Let's look at activations from the 1st Conv2D layer for both images. There are 32 filter maps from the 1st Conv layer, but we going to look at only the first 10.

In [None]:
fig, axarr = plt.subplots(2, 10, figsize=(20, 4))
ankle_boot_activations_conv1 = activation_model_conv1.predict(validation_images[ANKLE_BOOT_IDX].reshape(1, 28, 28, 1))
trouser_activations_conv1 = activation_model_conv1.predict(validation_images[TROUSER_IDX].reshape(1, 28, 28, 1))

for filter_idx in range(0, 10):
    axarr[0, filter_idx].imshow(ankle_boot_activations_conv1[0,:,:, filter_idx])
    axarr[1, filter_idx].imshow(trouser_activations_conv1[0,:,:,filter_idx])

plt.show()

From the plots, we can see that 1st Conv layer seems to act as detector of lines and edges. Some filters act more like vertical line detectors, whereas some filters detect edges of the shape.

Your filter output may not be the same as we have shown here as the specific filters learnt by the Conv layer are not deterministic.

Now let's examine the activations from the 2nd Convolutional layer.
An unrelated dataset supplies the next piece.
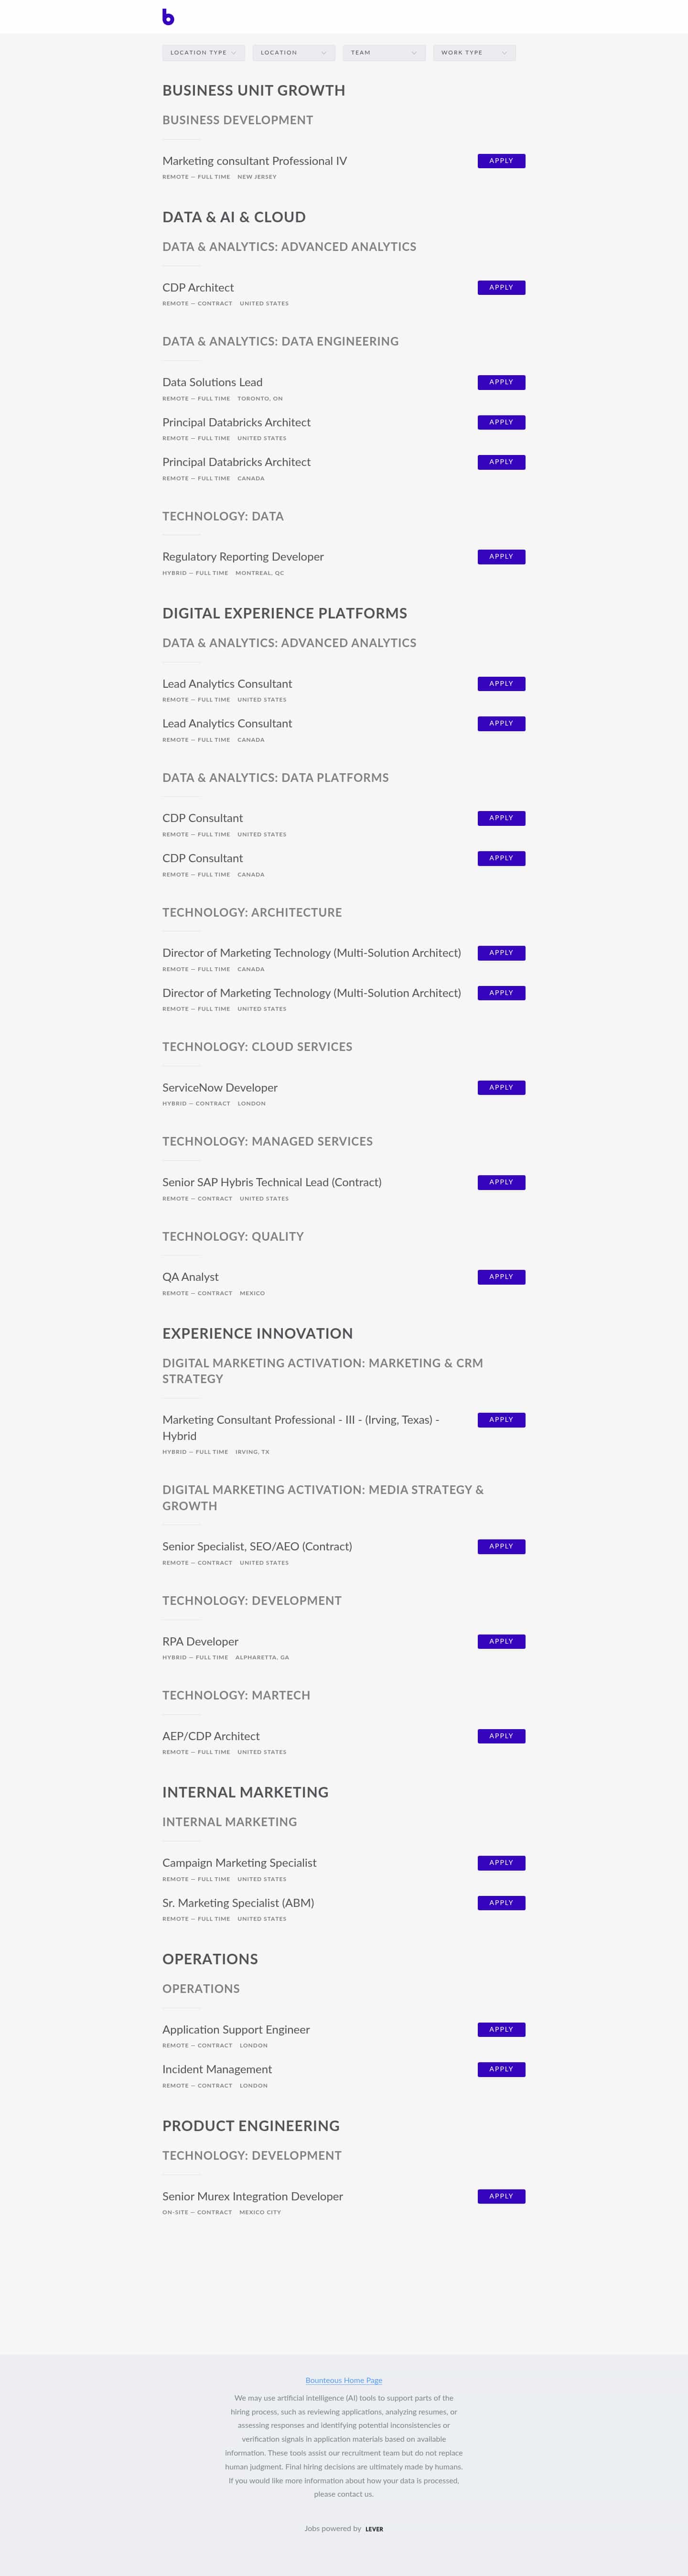
Task: Open the Location Type filter dropdown
Action: tap(204, 53)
Again we will only display the output from the first 10 filters.

You will observe that the outputs seems to be more abstract and seems to detect a higher-level construct, such a the presence of certain part of the object (e.g. the collar part of the boot)


In [None]:
fig, axarr = plt.subplots(2,10, figsize=(20,4))

ankle_boot_activations_conv2 = activation_model_conv2.predict(validation_images[ANKLE_BOOT_IDX].reshape(1, 28, 28, 1))
trouser_activations_conv2 = activation_model_conv2.predict(validation_images[TROUSER_IDX].reshape(1, 28, 28, 1))
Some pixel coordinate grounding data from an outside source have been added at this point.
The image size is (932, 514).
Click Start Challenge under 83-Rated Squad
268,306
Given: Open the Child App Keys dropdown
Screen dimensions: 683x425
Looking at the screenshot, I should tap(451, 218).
for filter_idx in range(0, 10):
    axarr[0, filter_idx].imshow(ankle_boot_activations_conv2[0,:,:, filter_idx])
    axarr[1, filter_idx].imshow(trouser_activations_conv2[0,:,:,filter_idx])

plt.show()

Now, let's examine the activations from the last max-pooling layer for both images. We will just display the first 10.  What do you observe?

The MaxPooling2D just highlight or emphasize more sharply the abstract part detected by the Conv layer. 

In [None]:
fig, axarr = plt.subplots(2,10, figsize=(20,4))
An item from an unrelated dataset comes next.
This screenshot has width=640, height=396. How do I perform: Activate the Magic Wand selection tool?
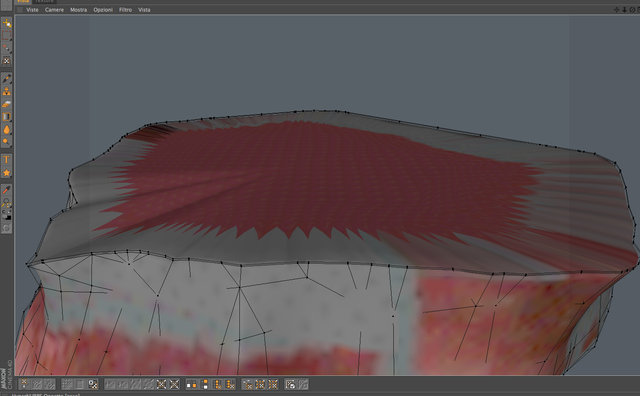pyautogui.click(x=6, y=49)
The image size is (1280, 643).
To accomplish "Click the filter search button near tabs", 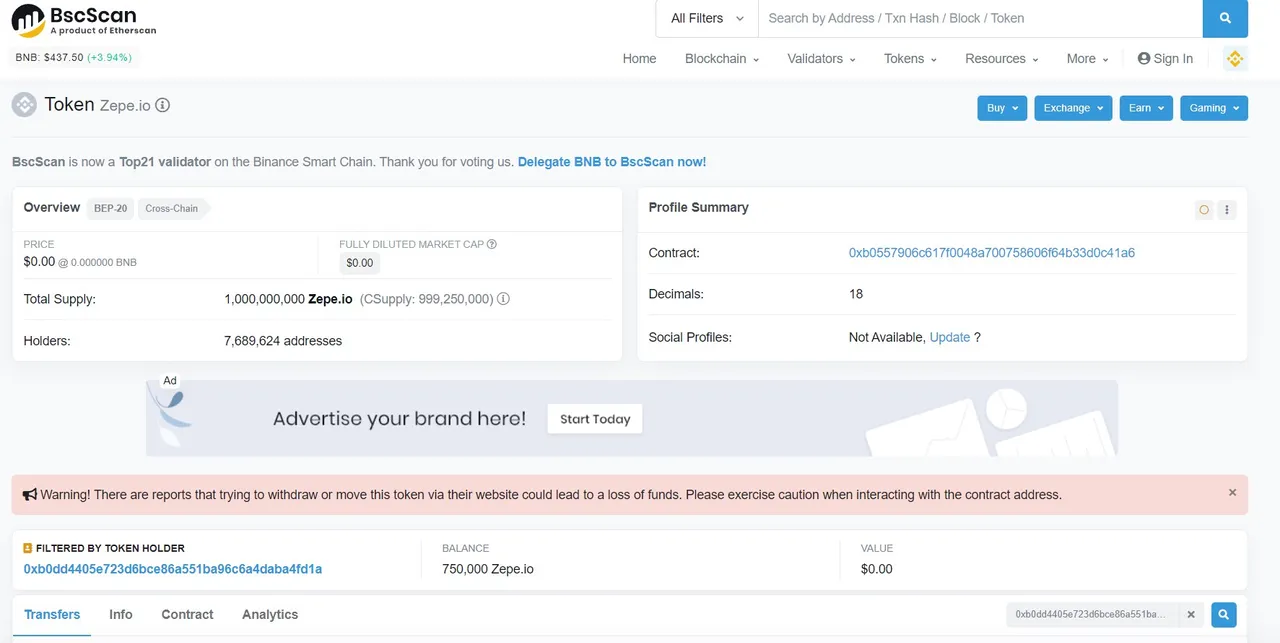I will 1223,615.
ankle_boot_activations_pool2 = activation_model_pool2.predict(validation_images[ANKLE_BOOT_IDX].reshape(1, 28, 28, 1))
trouser_activations_pool2 = activation_model_pool2.predict(validation_images[TROUSER_IDX].reshape(1, 28, 28, 1))

for filter_idx in range(0, 10):
    axarr[0, filter_idx].imshow(ankle_boot_activations_pool2[0,:,:, filter_idx])
    axarr[1, filter_idx].imshow(trouser_activations_pool2[0,:,:,filter_idx])

plt.show()